Here’s a newsflash, people: I’m PROUD to be a woman. I’ve earned it. I’m no wussy girl. I’m tough. I’m a survivor. I can kick snotty twiggy ass from here to kingdom come if I want to. I choose not to. Because I also have class. This is another character trait you learn when you’re a WOMAN.
Would Jennifer Lopez, Sofia Vergara, or the Kardashians be as sexy and get as much press if they were pole thin?

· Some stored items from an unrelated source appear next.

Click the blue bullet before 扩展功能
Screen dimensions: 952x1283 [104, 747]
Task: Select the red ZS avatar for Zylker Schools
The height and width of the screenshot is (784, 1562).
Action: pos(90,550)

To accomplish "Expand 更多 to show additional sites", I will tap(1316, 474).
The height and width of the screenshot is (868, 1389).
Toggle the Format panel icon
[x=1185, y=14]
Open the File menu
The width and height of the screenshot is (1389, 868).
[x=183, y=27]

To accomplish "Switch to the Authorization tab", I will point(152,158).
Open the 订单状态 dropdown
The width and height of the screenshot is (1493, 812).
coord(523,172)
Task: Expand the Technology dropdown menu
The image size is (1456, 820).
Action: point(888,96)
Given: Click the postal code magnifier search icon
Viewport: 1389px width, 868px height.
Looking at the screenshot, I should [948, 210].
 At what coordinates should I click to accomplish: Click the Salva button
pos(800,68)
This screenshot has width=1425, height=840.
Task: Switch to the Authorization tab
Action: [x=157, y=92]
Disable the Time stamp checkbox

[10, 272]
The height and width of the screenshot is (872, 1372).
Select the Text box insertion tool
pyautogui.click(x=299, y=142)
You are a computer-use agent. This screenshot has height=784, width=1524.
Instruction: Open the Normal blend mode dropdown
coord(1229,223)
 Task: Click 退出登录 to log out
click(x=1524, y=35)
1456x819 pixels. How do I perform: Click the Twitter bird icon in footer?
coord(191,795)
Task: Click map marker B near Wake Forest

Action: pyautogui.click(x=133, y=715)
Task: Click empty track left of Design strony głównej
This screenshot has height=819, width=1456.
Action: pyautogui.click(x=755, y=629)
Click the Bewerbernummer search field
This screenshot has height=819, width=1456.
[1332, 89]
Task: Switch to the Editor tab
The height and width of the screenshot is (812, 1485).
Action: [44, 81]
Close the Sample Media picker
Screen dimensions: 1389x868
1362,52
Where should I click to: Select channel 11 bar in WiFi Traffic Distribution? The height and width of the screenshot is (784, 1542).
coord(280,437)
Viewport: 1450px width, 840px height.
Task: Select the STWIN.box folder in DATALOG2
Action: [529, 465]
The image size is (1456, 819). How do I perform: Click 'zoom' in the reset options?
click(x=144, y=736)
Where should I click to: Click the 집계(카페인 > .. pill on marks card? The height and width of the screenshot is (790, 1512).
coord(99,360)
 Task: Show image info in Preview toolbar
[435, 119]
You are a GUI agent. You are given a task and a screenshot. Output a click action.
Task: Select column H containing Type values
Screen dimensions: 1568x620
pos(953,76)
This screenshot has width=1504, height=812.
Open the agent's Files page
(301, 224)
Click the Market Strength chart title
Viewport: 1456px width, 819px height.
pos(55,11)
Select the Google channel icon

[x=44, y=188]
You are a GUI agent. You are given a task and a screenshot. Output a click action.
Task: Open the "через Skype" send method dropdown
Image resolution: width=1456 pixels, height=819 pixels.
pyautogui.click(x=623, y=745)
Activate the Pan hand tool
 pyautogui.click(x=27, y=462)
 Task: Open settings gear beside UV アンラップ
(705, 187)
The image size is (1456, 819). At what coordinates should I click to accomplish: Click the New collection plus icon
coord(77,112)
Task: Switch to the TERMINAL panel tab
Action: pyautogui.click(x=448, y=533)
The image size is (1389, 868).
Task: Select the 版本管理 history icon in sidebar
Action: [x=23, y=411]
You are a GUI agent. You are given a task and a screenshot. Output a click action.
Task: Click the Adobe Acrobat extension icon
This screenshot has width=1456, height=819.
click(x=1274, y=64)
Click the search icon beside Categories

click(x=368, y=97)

I also have to say the back-and-forth of “you’re too fat” and “embrace yourself as you are” wears me out. Make up your mind, already. Oh, wait. We’re all individuals! Wow. Now there’s a newsflash a WOMAN would understand.
This has to stop.
Every person is beautiful.
Whether you’re a man or woman, here’s some tips as to what you can do to stop this insanity:
1) Always treat others with respect. If you loathe people of ”average” size, chances are you may not have lived through what they have. Chances are if you HAD, you’d look exactly like them or worse. And frankly, maybe they don’t give a shit because they are just glad to be alive after a devastating car accident, the death of a family member, or a horrible food allergy. These are things YOU have no way of knowing, so please, err on the side of kindness and save the superiority complex for the mirror.
2) Realize that just because you’re “perfect” now, doesn’t mean you’ll look perfect in the future. Exterior beauty with a bad attitude has a way of making a beautiful person really ugly.
3) There IS such a thing as karma. Whether you believe the Golden Rule or not, putting out negative energy into the Universe is not the way to go.
4) Just because the salesperson/person on the elevator/person in the grocery store line is nasty, doesn’t mean it’s always about you. Maybe they just got dumped. Or found out their spouse was cheating. Or that a parent has cancer. It’s not always about you. Remember that before you rack ‘em in the nuts.
5) Never underestimate a normal person in normal clothes. This is for you salesfolks out there: My Momma taught me my money spends just as well as the next person’s money! [If you don't get my drift, let me put it this way: I'm guessing T. Boone Pickens and Warren Buffett don't always look like they strolled over from the Whiskey Room at the Country Club.]
6) Don’t be a jerk. I really don’t need to explain this one, do I?
Well, maybe I do.
To the man who spoke so rudely
to the woman at the bar the other night:
I’m proud of who I am.
And if it happens again…
You’re paying for all my drinks.
And all my friend’s drinks, too.
*All photos in this post taken by the author.